When the HD 5470 is active during a 3DMark2006, the total effective power increases to 54.4 watts. We assess the maximum requirement in a stress test of Prime95 and Furmark. The multimeter now indicates 61.1 watts. The 90 watt adapter seems to be suitably sized. Battery recharging needs about 20 watts.
|Off / Standby||0.1 / 0.6 Watt|
|Idle|| 12.6 / 18.6 / 24.6 Watt|
54.4 / 61.1 Watt|
The Acer Aspire 5552G-P344G50Mnkk with an Athlon II P340 (2x 2.20 GHz) is an all-rounder that has low, but in most cases, sufficient office performance data. The entry level GPU, ATI Mobility Radeon HD 5470 can only reproduce current 3D games in extremely reduced details and resolutions. Serious gamers should better look around for an HD 5650 or Nvidia GT 330M/425M.
The Aspire's advantages score with a sufficiently stable, but especially with a resistant, case. The ergonomic key data is good (temperature, system noise) and the touchpad is compliant. The 15.6 incher remains quiet, or just audible, at every time.
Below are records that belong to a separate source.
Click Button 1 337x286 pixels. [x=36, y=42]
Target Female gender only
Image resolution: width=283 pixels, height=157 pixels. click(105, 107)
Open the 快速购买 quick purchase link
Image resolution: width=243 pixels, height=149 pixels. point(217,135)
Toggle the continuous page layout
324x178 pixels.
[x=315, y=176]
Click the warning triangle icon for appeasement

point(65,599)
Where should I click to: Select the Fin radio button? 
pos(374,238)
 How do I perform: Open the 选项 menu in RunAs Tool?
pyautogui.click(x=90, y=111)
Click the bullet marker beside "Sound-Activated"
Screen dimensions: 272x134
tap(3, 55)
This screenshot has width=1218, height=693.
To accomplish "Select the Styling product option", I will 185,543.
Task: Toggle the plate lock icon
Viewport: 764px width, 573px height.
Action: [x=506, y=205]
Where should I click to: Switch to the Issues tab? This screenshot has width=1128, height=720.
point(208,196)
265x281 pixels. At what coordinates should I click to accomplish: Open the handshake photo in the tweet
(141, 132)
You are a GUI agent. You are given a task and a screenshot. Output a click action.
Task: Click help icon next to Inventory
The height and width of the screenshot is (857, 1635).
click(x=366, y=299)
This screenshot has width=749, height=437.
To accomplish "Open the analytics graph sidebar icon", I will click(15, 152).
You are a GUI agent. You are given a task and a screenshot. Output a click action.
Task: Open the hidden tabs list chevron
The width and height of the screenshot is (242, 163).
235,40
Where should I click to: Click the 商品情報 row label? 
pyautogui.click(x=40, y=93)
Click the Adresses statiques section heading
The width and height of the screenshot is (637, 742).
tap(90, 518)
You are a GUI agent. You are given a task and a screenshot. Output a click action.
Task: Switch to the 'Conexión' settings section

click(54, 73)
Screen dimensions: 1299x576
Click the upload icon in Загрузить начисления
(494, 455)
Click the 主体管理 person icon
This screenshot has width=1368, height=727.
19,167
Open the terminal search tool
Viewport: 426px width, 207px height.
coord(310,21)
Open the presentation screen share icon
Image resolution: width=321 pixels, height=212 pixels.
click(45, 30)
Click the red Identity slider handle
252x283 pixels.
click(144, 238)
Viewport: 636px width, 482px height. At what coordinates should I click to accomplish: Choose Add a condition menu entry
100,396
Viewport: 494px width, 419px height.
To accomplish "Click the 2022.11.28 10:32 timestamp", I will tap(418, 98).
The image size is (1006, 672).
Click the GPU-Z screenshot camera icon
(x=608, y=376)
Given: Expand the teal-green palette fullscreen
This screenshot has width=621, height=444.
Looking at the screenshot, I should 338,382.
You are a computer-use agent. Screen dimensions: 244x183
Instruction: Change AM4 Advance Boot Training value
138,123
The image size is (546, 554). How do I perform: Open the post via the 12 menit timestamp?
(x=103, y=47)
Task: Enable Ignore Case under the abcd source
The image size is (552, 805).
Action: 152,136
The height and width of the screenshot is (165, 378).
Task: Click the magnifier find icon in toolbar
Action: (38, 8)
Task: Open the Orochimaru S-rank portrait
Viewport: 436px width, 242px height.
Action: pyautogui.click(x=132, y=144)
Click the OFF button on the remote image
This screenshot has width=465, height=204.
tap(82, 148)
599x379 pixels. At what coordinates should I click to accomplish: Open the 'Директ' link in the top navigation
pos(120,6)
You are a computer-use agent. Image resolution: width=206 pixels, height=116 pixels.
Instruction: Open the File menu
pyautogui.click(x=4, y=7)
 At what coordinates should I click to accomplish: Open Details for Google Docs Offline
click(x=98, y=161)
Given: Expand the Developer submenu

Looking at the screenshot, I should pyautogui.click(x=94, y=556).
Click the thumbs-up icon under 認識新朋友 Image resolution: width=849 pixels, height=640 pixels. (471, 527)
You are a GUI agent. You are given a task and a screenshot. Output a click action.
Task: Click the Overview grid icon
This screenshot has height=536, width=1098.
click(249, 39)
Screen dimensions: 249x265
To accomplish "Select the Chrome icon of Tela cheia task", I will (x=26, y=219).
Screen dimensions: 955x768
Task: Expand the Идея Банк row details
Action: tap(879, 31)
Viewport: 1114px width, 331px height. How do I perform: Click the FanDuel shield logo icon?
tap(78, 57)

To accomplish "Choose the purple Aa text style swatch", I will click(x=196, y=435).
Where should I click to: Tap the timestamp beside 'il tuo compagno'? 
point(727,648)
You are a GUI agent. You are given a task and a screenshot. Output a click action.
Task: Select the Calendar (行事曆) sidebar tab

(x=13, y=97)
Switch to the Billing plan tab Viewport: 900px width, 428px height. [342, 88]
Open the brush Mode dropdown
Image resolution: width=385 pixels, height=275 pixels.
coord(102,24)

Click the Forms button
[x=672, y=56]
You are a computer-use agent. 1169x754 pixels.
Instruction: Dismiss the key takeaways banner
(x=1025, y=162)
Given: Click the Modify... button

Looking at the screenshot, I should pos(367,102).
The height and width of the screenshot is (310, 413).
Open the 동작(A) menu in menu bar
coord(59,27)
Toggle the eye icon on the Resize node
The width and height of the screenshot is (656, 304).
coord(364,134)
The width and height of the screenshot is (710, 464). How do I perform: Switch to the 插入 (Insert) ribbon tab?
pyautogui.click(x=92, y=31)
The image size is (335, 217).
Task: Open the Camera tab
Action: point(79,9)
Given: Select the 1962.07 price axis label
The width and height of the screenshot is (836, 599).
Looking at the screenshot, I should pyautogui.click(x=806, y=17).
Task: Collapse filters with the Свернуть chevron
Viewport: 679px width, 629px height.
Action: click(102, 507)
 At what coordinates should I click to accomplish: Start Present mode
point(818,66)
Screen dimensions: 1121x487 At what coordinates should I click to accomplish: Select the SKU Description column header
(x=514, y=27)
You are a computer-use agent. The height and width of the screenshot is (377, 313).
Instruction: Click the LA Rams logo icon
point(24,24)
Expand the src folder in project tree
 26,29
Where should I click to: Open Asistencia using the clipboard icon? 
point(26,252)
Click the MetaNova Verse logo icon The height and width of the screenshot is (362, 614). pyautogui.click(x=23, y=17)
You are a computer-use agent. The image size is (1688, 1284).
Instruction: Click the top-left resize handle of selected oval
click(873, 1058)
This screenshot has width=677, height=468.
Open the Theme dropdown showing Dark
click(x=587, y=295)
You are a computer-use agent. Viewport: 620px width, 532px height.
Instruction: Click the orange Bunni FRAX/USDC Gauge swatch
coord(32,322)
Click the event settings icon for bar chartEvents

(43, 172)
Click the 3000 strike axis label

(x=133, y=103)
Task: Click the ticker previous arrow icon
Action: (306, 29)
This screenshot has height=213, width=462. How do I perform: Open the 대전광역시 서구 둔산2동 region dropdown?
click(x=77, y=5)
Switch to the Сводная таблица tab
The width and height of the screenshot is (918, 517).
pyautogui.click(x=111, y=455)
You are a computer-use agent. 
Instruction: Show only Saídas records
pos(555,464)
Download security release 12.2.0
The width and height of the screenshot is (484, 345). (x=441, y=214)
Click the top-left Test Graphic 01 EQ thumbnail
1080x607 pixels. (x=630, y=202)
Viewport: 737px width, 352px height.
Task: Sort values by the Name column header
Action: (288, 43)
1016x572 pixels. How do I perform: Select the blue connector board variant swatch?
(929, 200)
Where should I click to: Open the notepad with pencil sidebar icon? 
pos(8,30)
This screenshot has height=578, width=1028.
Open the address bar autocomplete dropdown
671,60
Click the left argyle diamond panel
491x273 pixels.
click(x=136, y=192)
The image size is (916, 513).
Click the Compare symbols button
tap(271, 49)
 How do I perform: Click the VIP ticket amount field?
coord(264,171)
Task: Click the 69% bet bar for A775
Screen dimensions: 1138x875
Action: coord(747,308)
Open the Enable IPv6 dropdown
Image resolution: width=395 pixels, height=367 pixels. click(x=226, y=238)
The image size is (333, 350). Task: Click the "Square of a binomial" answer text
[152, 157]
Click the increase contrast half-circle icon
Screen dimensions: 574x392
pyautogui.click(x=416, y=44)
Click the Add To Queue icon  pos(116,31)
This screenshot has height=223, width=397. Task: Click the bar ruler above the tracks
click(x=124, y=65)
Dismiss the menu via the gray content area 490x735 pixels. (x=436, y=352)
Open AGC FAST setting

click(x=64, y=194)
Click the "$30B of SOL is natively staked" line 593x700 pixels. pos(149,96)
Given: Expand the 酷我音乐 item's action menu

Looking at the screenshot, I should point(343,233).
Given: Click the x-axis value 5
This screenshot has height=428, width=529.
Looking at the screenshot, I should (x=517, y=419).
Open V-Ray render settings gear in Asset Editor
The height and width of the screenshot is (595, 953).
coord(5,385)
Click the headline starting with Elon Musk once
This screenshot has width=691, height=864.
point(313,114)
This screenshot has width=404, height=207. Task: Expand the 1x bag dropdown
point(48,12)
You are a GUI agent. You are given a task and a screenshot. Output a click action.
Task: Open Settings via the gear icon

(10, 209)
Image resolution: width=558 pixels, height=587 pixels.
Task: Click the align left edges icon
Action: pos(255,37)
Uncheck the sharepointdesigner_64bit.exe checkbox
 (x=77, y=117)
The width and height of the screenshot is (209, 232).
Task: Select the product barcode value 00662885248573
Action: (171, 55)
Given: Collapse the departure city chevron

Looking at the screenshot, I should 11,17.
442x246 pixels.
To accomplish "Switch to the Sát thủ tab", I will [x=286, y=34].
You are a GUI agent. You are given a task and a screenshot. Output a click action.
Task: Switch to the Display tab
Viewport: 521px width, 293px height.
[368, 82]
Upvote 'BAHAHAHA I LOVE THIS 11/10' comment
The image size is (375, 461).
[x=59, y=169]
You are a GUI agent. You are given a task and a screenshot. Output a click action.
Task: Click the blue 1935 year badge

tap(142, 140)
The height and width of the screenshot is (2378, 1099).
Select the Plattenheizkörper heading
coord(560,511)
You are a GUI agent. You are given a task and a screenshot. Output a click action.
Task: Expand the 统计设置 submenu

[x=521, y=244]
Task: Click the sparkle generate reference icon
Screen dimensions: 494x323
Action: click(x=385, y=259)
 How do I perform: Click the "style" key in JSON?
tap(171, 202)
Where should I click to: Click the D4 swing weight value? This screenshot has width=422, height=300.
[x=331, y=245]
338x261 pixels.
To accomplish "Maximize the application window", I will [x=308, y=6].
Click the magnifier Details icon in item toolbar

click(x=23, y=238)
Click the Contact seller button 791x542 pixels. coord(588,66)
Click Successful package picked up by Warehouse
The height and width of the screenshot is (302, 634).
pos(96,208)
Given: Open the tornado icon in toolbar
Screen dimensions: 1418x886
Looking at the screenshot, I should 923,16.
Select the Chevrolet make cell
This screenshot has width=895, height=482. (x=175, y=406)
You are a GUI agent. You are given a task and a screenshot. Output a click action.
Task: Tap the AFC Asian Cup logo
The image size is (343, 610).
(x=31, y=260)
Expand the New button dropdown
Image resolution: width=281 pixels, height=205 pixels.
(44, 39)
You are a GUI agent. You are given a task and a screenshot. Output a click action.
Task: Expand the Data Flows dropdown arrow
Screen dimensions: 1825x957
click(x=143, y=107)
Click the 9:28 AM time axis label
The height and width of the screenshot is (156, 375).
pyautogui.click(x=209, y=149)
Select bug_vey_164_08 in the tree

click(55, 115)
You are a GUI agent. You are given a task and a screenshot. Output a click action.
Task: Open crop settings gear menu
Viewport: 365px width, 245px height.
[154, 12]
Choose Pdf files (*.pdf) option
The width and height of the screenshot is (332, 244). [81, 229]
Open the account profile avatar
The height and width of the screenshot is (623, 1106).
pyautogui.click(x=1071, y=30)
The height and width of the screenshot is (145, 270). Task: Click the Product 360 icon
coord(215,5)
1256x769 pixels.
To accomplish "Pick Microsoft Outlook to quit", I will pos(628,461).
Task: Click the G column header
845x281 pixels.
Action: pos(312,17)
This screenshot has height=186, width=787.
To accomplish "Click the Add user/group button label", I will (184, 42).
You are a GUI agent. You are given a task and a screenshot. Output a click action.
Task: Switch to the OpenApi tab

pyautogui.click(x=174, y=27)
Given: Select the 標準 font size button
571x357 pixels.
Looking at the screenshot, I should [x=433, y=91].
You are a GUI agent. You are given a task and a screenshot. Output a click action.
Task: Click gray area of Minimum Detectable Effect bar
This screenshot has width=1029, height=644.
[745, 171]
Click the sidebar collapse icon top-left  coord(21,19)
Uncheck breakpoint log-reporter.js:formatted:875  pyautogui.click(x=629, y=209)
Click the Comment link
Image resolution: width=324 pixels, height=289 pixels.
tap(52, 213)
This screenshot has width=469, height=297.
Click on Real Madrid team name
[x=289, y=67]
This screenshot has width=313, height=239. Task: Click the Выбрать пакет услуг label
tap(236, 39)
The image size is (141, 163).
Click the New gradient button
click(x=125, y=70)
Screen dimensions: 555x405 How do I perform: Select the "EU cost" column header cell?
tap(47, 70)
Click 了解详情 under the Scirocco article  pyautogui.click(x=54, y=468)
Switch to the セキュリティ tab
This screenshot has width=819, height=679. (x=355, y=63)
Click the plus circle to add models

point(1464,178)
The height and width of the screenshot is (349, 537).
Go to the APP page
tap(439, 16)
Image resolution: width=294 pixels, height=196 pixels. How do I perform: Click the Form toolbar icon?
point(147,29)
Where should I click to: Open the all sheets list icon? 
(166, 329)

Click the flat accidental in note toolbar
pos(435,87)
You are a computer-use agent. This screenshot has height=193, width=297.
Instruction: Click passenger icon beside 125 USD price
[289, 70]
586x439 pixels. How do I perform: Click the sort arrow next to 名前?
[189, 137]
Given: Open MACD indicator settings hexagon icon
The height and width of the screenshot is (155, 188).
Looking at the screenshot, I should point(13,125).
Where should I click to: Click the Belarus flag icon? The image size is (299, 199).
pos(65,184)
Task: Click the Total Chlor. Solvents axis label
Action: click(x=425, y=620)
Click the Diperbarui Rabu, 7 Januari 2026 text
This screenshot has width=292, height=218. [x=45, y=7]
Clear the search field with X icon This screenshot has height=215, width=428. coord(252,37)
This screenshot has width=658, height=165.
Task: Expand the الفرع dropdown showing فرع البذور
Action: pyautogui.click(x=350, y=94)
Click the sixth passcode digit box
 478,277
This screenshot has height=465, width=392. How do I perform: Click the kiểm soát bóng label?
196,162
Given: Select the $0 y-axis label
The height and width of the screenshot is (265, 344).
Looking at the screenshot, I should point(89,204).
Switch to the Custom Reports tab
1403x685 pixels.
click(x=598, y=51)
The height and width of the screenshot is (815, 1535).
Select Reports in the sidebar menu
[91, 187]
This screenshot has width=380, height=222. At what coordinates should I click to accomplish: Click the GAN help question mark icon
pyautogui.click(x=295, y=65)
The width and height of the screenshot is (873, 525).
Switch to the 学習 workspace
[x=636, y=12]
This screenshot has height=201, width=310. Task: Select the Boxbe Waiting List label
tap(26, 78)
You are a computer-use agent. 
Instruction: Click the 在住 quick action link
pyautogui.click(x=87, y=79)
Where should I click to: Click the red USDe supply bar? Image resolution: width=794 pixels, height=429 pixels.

Unfortunately, the keyboard fails in every average typing demand because it yields and thus gives a spongy feel. In return, the layout including a number pad is successful.
The 15.6 incher's battery life doesn't meet the expectations. Two and a half hours of WLAN surfing or two hours of DVD playback isn't great. It also has a reflective and too dark display that makes working in sunlight difficult.
If you aren't dependent on gaming performance and high mobility, you'll get a fair offer in the Aspire 5552G. The 15.6 incher is available for a bit less than 600 euro. Alternatives with stronger graphics cards (HD 5650) and quad/triple core CPUs (Phenom II X4 N930, X3 N830) can also be found on virtual shelves.